[[Image(http://oasis.dit.upm.es/~jantonio/pam-pkcs11/pam-pkcs11.png)]]
== PKCS !#11 PAM Login Tools ==
----
{{{
#!html
Description
License
Download
Installation
Configuration
Documentation
Contact
}}}
{{{
#!html
}}}
=== Description ===
This Linux-PAM login module allows a X.509 certificate based user login. The certificate and its dedicated private key are thereby accessed by means of an appropriate PKCS !#11 module. For the verification of the users' certificates, locally stored CA certificates as well as either online or locally accessible CRLs are used.
Detailed information about the Linux-PAM system can be found in [http://www.kernel.org/pub/linux/libs/pam/Linux-PAM-html/Linux-PAM_SAG.html The Linux-PAM System Administrators' Guide], [http://www.kernel.org/pub/linux/libs/pam/Linux-PAM-html/Linux-PAM_MWG.html The Linux-PAM Module Writers' Guide] and [http://www.kernel.org/pub/linux/libs/pam/Linux-PAM-html/Linux-PAM_ADG.html The Linux-PAM Application Developers' Guide]. The specification of the Cryptographic Token Interface Standard (PKCS !#11) is available at [http://www.rsa.com/rsalabs/node.asp?id=2133 PKCS #11 - Cryptographic Token Interface Standard].
PAM-PKCS!#11 package provides:
* A PAM module able to:
* Use certificates to get user credentials
* Deduce a login based on provided certificate
* Several tools:
* Standalone cert-to-login finder tool
* Certificate contents viewer
* Card Event status monitor, to trigger actions on card insert/removal
You can read the online [http://www.opensc-project.org/doc/pam_pkcs11/pam_pkcs11.html PAM-PKCS11 User Manual] to know how to install, configure and use this software.

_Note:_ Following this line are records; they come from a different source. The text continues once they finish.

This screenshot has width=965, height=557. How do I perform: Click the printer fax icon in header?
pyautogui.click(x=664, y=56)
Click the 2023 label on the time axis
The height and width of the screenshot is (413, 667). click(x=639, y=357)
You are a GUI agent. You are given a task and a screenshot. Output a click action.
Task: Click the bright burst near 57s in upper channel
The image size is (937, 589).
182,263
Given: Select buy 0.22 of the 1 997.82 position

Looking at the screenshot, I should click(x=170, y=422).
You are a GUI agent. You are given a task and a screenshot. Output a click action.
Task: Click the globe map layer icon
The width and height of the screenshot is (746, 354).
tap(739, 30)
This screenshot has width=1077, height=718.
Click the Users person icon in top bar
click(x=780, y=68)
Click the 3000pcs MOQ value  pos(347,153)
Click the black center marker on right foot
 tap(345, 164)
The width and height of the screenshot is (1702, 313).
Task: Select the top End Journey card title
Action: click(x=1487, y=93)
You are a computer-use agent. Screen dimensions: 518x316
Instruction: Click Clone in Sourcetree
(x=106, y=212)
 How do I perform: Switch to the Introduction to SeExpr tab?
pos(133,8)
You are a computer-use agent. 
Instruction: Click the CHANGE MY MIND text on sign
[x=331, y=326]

==== PKCS !#11 Module Requirements ====
The PKCS !#11 modules must fulfill the requirements given by the RSA Asymmetric Client Signing Profile, which has been specified in the [http://www.rsa.com/rsalabs/node.asp?id=2133 PKCS #11: Conformance Profile Specification] by RSA Laboratories.
==== User Matching ====
To map the ownership of a certificate into a user login, pam-pkcs11 uses the concept of ''mapper'' that is, a list of configurable, stackable list of dynamic modules, each one trying to do a specific cert-to-login maping. Several mappers are provided:
* the common name of the subject matches the login name
* the unique identifier of the subject matches the login name
* the user part of an e-mail subject alternative name extension matches the login name
* the Microsoft universal principal name extension matches the login name
* etc...(see documentation on provided mappers)
Many mappers may use also a ''mapfile'' to translate Certificate contents to a login name.
{{{
#!html
}}}
=== License ===
* Copyright © 2003-2004 Mario Strasser
* Copyright © 2005 Juan Antonio Martinez
* Copyright © 2005-2007 Ludovic Rousseau
This library is free software; you can redistribute it and/or modify it under the terms of the GNU Lesser General Public License as published by the Free Software Foundation; either version 2.1 of the License, or (at your option) any later version.
This library is distributed in the hope that it will be useful, but WITHOUT ANY WARRANTY; without even the implied warranty of MERCHANTABILITY or FITNESS FOR A PARTICULAR PURPOSE. See the GNU Lesser General Public License for more details.
You should have received a copy of the GNU Lesser General Public License along with this library; if not, write to the Free Software Foundation, Inc., 59 Temple Place, Suite 330, Boston, MA 02111-1307 USA
{{{
#!html
}}}
=== Download ===
* [http://www.opensc-project.org/files/pam_pkcs11/pam_pkcs11-0.6.3.tar.gz pam_pkcs11-0.6.3.tar.gz ] (1070 Kbyte, "md5sum -b" hash: 13650b32474c1a2e40e9ec09034cd4d0)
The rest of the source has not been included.